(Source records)
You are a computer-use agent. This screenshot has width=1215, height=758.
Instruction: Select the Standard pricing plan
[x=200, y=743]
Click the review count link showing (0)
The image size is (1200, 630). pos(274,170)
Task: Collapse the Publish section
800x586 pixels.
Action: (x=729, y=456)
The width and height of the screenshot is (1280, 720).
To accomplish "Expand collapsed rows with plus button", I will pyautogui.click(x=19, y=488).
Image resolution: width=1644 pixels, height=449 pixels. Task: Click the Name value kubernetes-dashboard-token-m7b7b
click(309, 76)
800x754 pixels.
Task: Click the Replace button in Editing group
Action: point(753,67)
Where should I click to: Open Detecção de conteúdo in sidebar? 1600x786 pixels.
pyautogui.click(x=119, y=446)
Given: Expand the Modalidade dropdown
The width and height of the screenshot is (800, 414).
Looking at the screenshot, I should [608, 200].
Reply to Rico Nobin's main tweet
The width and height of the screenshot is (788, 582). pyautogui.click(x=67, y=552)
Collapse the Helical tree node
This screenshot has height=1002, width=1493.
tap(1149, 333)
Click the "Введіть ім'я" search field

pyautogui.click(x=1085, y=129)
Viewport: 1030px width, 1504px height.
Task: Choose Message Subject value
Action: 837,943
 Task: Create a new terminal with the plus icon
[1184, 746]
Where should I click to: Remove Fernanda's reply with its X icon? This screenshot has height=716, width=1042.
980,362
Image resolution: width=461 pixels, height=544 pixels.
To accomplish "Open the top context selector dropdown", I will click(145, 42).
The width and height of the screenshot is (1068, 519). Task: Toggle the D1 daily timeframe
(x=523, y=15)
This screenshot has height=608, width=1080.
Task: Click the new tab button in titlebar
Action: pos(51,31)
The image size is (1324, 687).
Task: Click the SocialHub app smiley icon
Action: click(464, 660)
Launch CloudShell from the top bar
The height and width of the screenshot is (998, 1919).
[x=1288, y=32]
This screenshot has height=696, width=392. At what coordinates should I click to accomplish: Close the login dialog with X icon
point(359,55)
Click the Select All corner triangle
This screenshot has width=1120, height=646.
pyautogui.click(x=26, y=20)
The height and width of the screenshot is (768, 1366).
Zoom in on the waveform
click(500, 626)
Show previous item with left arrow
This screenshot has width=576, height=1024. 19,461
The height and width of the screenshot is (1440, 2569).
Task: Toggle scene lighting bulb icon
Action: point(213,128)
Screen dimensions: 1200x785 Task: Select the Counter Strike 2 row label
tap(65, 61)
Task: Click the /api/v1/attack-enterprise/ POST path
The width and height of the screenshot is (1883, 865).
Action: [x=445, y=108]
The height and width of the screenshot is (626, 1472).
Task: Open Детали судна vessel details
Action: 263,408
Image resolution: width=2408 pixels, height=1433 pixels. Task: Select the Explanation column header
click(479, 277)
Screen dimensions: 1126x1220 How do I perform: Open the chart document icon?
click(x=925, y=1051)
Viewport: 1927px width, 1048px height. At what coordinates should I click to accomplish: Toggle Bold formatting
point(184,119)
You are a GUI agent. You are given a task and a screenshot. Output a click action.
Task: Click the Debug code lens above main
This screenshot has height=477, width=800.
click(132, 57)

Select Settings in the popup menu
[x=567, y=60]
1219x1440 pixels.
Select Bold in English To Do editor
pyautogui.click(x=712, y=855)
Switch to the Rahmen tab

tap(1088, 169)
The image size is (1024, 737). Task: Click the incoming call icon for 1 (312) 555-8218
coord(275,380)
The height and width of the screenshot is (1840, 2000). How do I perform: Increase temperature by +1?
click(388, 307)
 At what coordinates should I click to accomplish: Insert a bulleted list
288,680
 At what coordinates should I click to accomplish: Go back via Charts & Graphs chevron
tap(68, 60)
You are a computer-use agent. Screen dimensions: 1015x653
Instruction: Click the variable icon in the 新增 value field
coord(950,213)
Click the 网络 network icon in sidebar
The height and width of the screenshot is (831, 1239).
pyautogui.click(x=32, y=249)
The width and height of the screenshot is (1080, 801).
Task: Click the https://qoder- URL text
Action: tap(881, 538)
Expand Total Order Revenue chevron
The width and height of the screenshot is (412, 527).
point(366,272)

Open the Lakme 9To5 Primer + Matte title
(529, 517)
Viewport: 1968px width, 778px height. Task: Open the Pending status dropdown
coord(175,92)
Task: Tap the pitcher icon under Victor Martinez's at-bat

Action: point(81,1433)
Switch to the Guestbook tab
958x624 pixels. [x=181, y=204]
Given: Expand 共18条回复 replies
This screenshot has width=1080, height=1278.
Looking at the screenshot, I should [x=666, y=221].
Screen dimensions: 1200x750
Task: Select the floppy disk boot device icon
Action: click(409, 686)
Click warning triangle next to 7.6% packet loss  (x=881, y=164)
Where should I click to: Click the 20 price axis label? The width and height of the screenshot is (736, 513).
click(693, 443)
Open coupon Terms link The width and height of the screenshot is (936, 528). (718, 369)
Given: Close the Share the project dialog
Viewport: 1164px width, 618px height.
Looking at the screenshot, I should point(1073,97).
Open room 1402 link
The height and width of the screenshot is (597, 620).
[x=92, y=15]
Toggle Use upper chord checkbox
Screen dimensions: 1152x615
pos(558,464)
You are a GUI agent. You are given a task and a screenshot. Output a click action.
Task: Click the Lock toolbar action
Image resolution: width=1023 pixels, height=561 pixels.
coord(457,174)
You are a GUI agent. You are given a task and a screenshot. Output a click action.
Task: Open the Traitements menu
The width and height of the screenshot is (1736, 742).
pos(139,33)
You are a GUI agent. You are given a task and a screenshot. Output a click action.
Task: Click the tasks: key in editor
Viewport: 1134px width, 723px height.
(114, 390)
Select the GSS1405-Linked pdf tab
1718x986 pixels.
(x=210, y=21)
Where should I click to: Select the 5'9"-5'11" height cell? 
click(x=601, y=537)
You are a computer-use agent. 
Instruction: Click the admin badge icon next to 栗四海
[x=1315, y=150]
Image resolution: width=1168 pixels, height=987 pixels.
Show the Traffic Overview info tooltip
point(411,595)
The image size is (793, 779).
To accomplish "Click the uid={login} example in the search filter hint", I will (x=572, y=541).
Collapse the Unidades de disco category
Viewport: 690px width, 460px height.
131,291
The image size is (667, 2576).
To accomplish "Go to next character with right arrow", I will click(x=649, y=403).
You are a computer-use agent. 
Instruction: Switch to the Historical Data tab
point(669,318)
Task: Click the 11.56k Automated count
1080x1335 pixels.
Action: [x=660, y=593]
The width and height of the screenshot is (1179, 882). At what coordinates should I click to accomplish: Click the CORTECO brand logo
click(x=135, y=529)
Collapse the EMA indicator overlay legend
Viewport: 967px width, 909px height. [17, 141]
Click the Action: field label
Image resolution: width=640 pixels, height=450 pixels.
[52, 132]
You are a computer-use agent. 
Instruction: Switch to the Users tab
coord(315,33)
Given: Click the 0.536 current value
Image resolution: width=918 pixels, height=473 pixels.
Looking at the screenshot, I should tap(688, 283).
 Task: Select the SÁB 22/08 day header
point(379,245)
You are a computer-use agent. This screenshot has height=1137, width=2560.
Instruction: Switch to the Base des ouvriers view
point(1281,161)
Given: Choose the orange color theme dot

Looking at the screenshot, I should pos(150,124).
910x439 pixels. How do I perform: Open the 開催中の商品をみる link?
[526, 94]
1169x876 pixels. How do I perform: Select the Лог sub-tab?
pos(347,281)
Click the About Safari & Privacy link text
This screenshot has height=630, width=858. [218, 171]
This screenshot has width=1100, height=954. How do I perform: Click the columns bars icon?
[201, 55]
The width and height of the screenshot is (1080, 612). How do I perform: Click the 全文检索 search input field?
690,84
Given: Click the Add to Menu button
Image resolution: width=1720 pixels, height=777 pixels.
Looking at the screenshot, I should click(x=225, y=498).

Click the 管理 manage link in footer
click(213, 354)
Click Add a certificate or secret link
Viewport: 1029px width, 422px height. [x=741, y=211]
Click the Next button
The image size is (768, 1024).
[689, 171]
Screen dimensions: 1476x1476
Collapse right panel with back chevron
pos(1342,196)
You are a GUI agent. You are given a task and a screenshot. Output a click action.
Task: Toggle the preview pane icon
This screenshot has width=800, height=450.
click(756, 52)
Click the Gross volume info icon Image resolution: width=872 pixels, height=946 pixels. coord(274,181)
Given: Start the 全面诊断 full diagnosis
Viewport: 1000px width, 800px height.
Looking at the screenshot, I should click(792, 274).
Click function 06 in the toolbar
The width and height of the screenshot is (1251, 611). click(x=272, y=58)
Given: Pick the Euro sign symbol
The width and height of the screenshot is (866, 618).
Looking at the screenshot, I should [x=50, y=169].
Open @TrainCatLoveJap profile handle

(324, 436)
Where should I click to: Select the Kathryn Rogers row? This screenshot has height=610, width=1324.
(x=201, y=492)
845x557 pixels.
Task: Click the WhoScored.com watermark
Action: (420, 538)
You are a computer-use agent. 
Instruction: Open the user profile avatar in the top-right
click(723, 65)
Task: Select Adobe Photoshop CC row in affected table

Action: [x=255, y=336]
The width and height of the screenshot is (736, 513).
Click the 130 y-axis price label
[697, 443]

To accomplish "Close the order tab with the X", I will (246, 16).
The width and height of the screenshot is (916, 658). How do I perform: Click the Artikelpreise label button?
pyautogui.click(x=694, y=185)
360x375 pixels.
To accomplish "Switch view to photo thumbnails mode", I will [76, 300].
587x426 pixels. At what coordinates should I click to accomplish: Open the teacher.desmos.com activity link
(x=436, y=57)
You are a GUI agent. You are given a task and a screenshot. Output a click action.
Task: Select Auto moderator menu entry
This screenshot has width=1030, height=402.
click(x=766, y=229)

* What is required
For this exercise, repeat exactly the lines of the data above from the one with "Task: Click the tasks: key in editor" down to the one with "The image size is (667, 2576).", both end lines included.

* Exercise answer
Task: Click the tasks: key in editor
Viewport: 1134px width, 723px height.
(114, 390)
Select the GSS1405-Linked pdf tab
1718x986 pixels.
(x=210, y=21)
Where should I click to: Select the 5'9"-5'11" height cell? 
click(x=601, y=537)
You are a computer-use agent. 
Instruction: Click the admin badge icon next to 栗四海
[x=1315, y=150]
Image resolution: width=1168 pixels, height=987 pixels.
Show the Traffic Overview info tooltip
point(411,595)
The image size is (793, 779).
To accomplish "Click the uid={login} example in the search filter hint", I will (x=572, y=541).
Collapse the Unidades de disco category
Viewport: 690px width, 460px height.
131,291
The image size is (667, 2576).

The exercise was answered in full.